Congress wants to regulate AI, but it has a lot of catching up to do
Great piece at NPR covering the current state of AI regulation. The EU is perhaps farther along in exploring, though there has been some pushback on the current EU proposal from smart futurists like Shelly Palmer.
For the past several weeks, Senate Majority Leader Chuck Schumer has met with at least 100 experts in artificial intelligence to craft groundbreaking legislation to install safeguards.
The New York Democrat is in the earliest stages of talking to members of his own party and Republicans to gauge their interest in getting behind a new proposed AI law.
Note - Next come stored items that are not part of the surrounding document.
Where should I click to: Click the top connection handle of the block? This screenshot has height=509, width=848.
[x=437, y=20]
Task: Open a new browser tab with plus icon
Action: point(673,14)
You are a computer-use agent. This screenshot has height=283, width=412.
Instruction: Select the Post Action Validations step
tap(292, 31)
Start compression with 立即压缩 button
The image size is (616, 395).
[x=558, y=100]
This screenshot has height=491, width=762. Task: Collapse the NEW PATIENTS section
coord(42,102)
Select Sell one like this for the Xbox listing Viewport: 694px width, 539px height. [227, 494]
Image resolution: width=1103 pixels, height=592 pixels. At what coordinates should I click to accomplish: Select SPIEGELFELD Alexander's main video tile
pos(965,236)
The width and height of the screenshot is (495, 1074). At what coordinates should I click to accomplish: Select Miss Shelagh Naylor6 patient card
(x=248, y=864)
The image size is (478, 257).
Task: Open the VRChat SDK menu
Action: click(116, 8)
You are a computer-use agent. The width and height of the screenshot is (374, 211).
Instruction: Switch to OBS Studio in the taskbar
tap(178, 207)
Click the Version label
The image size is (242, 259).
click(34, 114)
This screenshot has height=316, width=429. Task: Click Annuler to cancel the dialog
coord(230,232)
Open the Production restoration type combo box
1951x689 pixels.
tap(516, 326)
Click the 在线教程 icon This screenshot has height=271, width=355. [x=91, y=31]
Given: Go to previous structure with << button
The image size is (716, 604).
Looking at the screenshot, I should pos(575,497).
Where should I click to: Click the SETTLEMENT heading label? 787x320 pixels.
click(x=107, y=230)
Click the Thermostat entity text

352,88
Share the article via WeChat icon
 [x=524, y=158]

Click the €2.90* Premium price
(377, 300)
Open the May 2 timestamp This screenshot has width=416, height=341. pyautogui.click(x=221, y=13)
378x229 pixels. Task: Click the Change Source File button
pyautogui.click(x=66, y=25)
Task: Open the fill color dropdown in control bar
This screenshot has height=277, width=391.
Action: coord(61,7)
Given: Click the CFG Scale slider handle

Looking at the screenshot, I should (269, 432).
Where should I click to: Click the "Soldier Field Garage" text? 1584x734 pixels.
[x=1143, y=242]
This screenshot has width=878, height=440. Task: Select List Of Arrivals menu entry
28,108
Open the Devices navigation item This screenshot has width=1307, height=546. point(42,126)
"Our goal is to maximize the good that can come of [artificial intelligence]," Schumer said. "And there can be tremendous good, but minimize the bad that can come of it. ... But to do it is more easier said than done."
It's all part of a congressional race to try to catch up legislatively to exploding advances in AI.
The article contains some interesting insights from law professor Ifeoma Ajunwa, who co-founded an AI research program at the University of North Carolina at Chapel Hill. She and other experts suggest that AI has a bit of a branding problem and perhaps would be better off labeled "automated decision-making" to reflect the human decision-making — including values and biases — embedded in it.
It can only be a good thing that healthy debate is already under way in this space - we need more of it and quickly.